Não foram só mocinhos e bandidos que morreram nesse faroeste caboclo dos últimos dias. Morreram, também, os “colaterais” e, junto disso tudo, morre também a dignidade de uma nação.

Não me consola, pra qualquer efeito, o discurso oficial de que “bandido bom é bandido morto” – um valor disseminado em larga escala na sociedade brasileira. Ou que a operação policial que invadiu a favela e resultou na morte de 121 pessoas foi um “sucesso”. Ou que o “efeito colateral” (pessoas mortas que não tinham nada a ver com essa operação) foi pequeno. E que, de “vítimas”, só tiveram os quatro policiais mortos…

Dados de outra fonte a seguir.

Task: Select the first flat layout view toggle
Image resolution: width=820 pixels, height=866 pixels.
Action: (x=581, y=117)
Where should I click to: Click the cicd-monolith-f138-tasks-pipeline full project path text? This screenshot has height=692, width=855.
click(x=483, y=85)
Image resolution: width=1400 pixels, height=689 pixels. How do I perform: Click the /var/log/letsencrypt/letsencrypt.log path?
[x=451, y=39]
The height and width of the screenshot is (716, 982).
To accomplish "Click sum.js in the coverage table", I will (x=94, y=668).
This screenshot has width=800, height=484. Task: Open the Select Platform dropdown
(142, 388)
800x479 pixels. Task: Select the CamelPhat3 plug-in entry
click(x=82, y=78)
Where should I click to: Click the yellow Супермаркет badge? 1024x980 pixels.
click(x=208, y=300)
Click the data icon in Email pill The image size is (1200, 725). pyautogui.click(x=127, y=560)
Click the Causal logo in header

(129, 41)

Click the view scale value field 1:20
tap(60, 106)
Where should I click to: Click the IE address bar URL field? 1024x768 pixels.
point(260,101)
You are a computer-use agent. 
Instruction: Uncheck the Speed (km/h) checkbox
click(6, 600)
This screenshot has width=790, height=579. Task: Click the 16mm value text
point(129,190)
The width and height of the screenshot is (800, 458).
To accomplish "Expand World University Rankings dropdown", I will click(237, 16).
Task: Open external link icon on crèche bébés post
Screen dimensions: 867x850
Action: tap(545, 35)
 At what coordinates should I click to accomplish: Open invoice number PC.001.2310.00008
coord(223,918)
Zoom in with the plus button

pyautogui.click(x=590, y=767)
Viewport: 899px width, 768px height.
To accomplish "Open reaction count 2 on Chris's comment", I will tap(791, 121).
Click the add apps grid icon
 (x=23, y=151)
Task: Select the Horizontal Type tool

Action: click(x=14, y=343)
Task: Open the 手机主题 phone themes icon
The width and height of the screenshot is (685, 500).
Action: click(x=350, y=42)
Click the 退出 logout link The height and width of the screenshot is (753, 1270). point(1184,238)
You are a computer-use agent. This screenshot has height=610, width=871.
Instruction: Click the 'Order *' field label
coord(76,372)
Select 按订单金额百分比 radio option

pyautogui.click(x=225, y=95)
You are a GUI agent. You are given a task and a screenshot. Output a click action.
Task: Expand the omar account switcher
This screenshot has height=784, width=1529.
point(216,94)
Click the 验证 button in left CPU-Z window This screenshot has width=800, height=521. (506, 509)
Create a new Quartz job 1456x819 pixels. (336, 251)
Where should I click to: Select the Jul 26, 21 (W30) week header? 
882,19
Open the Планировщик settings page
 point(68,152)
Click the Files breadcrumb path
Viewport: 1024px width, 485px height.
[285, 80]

Isso remexe comigo e faz com que eu me depare com o meu próprio espanto: como assim, só os policiais são vítimas? E aqueles tanto outros corpos – de bandidos ou não, de traficantes ou não, de trabalhadores ou não…? Como assim – já que, no rescaldo disso tudo, nem só os mortos, tecnicamente, são vítimas? E as mães chorosas, os pais vilipendiados, os filhos órfãos, os irmãos solitários? E a nossa civilização, a nossa sociedade, o nosso país, o nosso projeto de humanidade? Como assim?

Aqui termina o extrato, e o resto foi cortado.